What you are asked to do.
Please return all lines in the listing holding the word "will".

Input records.
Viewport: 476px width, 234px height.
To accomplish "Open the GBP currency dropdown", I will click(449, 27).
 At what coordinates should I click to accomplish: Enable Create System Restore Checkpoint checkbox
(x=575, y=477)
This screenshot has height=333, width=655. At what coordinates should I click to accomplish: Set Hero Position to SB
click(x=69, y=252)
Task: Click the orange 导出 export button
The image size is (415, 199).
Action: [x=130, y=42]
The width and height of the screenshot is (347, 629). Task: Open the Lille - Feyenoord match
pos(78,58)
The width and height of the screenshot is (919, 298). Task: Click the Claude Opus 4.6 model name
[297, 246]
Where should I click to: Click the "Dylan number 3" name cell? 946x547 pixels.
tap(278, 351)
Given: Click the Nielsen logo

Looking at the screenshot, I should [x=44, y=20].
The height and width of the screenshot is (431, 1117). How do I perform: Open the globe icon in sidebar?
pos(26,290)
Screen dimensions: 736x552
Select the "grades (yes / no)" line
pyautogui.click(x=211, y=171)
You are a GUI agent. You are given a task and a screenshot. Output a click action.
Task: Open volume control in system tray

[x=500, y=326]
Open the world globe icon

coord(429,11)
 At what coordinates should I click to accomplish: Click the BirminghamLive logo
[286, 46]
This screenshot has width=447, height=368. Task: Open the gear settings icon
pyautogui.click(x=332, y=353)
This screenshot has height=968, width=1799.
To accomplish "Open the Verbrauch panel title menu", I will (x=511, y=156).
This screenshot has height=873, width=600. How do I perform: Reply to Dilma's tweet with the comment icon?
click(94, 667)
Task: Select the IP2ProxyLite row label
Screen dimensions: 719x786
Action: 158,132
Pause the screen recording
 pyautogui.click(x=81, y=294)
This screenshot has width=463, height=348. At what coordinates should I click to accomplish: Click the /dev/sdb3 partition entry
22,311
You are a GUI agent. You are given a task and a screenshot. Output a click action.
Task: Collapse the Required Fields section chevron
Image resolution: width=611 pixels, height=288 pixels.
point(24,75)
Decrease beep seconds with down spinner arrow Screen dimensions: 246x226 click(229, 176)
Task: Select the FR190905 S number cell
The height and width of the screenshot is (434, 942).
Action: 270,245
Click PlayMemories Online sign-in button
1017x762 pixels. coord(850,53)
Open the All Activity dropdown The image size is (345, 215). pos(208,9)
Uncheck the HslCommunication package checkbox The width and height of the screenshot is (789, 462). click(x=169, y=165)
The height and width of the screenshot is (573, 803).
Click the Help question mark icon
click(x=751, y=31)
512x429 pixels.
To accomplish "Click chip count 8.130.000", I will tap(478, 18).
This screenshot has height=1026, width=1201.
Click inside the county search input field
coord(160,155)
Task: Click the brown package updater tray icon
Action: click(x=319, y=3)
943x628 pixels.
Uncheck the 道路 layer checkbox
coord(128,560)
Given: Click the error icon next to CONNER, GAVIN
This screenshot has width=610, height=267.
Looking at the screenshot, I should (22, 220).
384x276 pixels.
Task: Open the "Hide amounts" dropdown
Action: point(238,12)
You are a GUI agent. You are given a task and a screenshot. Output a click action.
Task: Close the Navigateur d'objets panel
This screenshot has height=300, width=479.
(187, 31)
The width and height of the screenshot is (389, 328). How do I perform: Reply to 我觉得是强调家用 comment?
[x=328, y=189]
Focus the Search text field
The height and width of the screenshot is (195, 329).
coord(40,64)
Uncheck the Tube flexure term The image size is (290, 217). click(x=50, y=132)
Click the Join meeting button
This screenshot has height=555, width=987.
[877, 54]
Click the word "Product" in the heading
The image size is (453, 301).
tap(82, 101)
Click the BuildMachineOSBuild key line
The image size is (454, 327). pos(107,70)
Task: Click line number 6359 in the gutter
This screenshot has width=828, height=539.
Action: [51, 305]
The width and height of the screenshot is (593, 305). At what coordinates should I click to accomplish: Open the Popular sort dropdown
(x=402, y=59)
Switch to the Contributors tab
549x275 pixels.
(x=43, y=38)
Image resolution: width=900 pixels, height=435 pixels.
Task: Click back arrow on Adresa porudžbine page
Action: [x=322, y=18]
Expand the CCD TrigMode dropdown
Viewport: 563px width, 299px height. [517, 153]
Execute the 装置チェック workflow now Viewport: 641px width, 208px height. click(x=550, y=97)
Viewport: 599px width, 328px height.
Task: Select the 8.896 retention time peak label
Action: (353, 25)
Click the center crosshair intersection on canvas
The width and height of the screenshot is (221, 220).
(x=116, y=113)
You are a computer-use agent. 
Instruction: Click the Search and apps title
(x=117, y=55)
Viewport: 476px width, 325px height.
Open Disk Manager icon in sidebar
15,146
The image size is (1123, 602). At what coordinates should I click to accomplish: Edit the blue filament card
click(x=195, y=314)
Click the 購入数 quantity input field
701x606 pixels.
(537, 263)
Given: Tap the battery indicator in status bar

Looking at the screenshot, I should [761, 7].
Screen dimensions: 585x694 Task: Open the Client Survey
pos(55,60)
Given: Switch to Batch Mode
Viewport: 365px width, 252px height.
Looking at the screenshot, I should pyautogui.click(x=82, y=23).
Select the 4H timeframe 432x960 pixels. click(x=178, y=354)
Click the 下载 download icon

Result of this exercise.
To accomplish "Open the GBP currency dropdown", I will click(449, 27).
To accomplish "Open the Verbrauch panel title menu", I will (x=511, y=156).
To accomplish "Click chip count 8.130.000", I will tap(478, 18).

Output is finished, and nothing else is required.